Banyak pemuda Eropa yang belajar di universitas-unniversitas Islam di Spanyol seprti Cordoba, Sevilla, Malaca, Granada dan Salamanca. Selama belajar di universitas-universitas tersebut, mereka aktif menterjemahkan buku-buku karya ilmuwan muslim. Pusat penerjemahan itu adalah Toledo. Setelah mereka pulang ke negerinya, mereka mendirikan sekolah dan universitas yang sama.

Universitas yang pertama kali berada di Eropa ialah Universitas Paris yang didirikan pada tahun 1213 M dan pada akhir zaman pertengahan di Eropa baru berdiri 18 universitas. Pada universitas tersebut diajarkan ilmu-ilmu yang mereka peroleh dari universitas Islam seperti ilmu kedokteran, ilmu pasti dan ilmu filsafat

Dalam ilmu sejarah tercatat nama-nama besar, seperti Ibnu Khalikan, Ibnu Taghribardi, dan Ibnu Khaldun. Di bidang astronomi dikenal nama Nasir al-Din al –Tusi. Di bidang matematika Abu al Faraj al –‘Ibry. Dalam bidang kedokteran: Abu Hasan ‘Ali al-Nafis penemu susunan dan peredaran darah dalam paru-paru manusia, Abdul Mun’im al-Dimyathi seorang dokter hewan, dan al- Razi, perintis psykoterapi.

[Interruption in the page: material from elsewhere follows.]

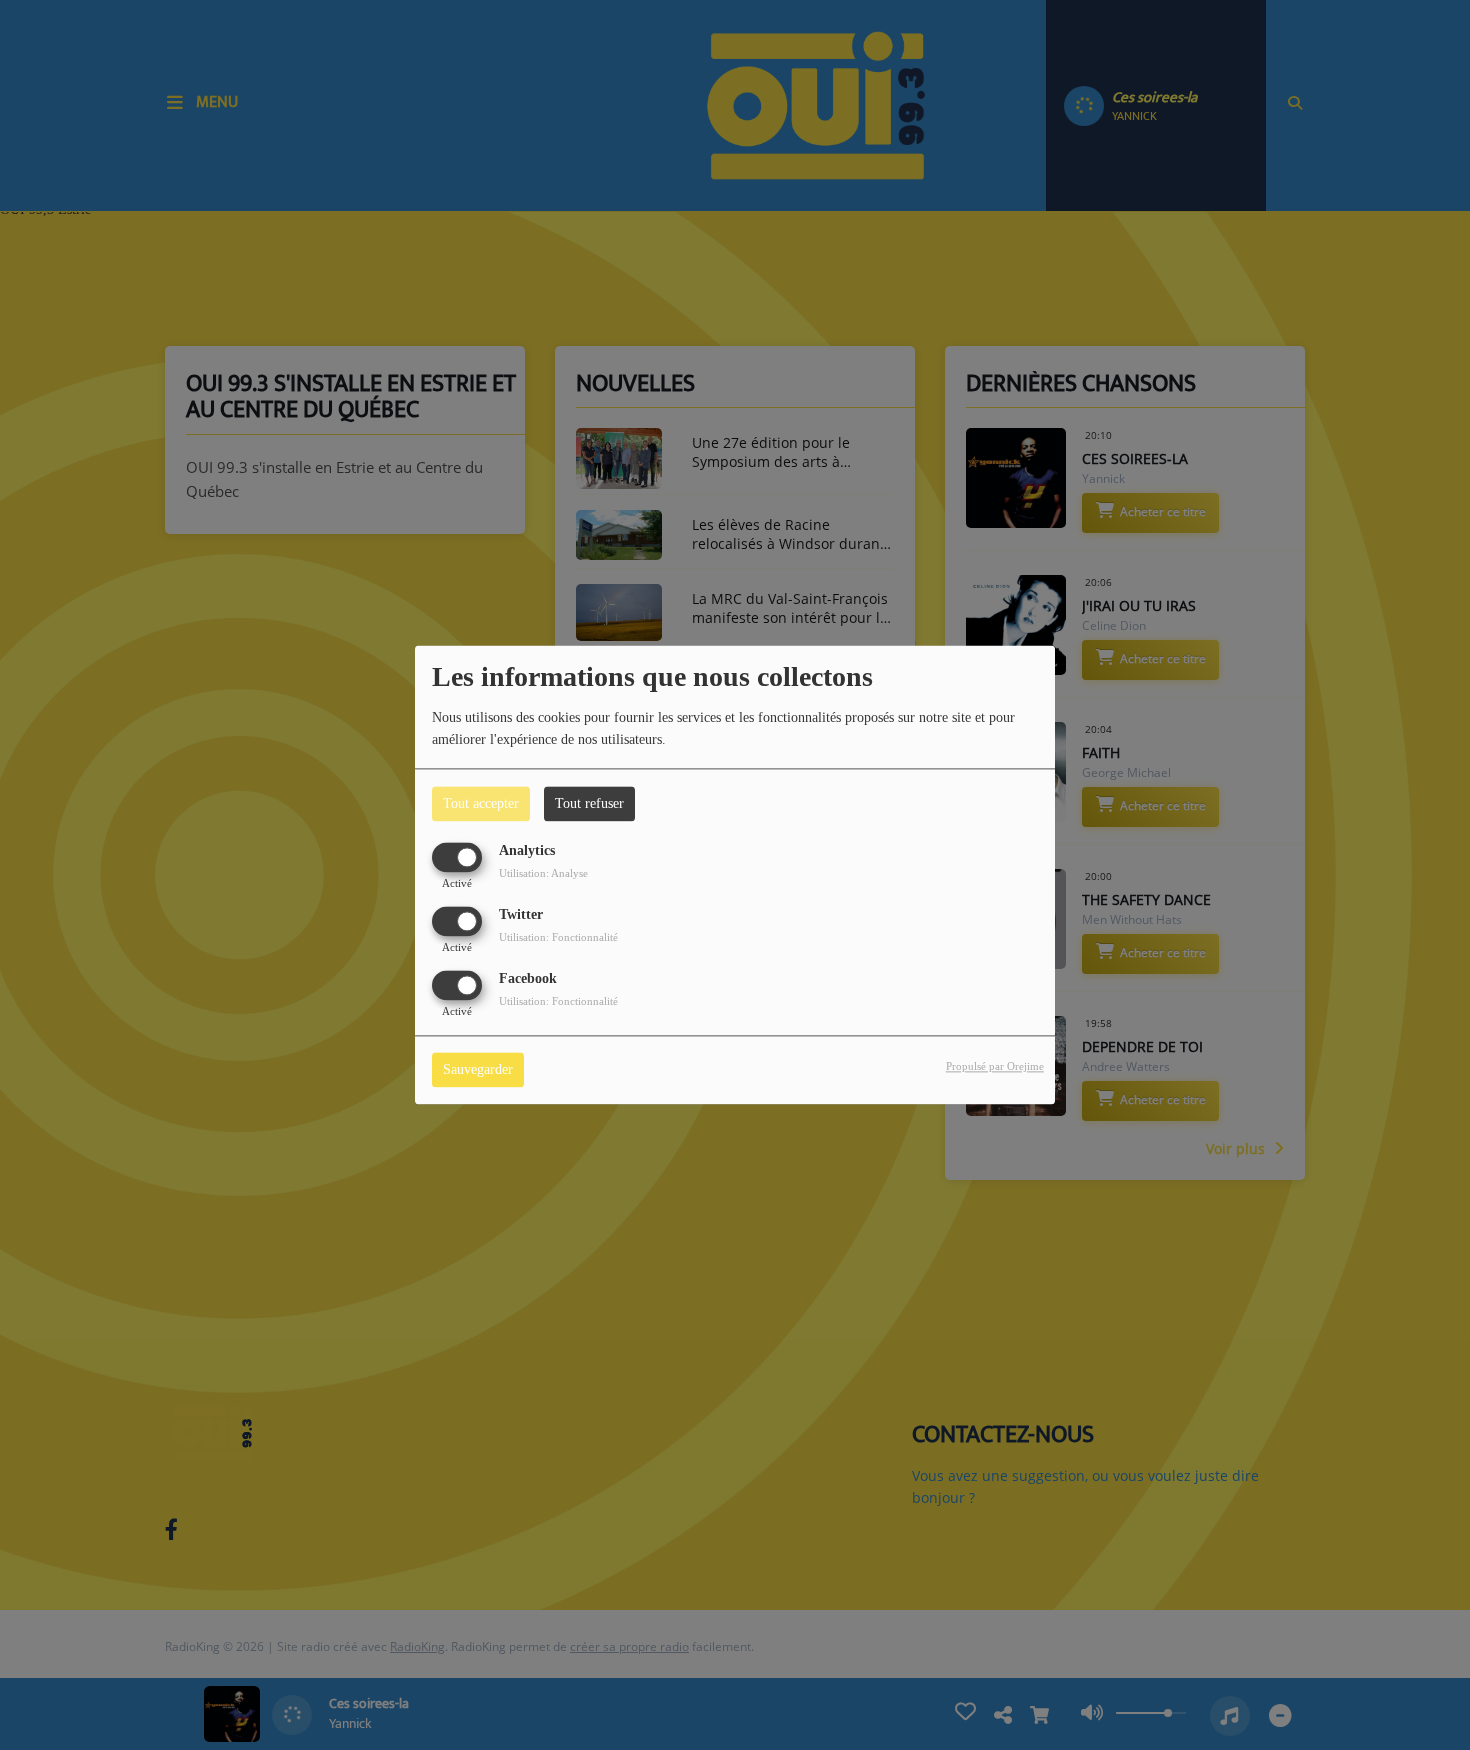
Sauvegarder (478, 1070)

Dalam bidang Opthalmologi dikenal nama Salah al-Din Ibnu Yusuf. Sedangkan dalam bidang ilmu keagamaan, tersohor nama Ibnu Taimiyah, seorang pemikir reformis dalam Islam, al Sayuthi yang menguasai banyak ilmu keagamaan, Ibnu Hajar al-Asqalani dalam Ilmu Hadits dan lain-lain. Demikian pula dalam bidang arsitektur.

Akibat atau pengaruh dari perkembangan ilmu pengetahuan Islam ini menimbulkan kajian filsafat Yunani di Eropa secara besar-besaran dan akhirnya menimbulkan gerakan kebangkitan atau renaissans pada abad ke-14. berkembangnya pemikiran yunani ini melalui karya-karya terjemahan berbahasa arab yang kemudian diterjemahkan kembali ke dalam bahasa latin.

Disamping itu, Islam juga membidani gerakan reformasi pada abad ke-16 M, rasionalisme pada abad ke-17 M, dan aufklarung atau pencerahan pada abad ke-18 M.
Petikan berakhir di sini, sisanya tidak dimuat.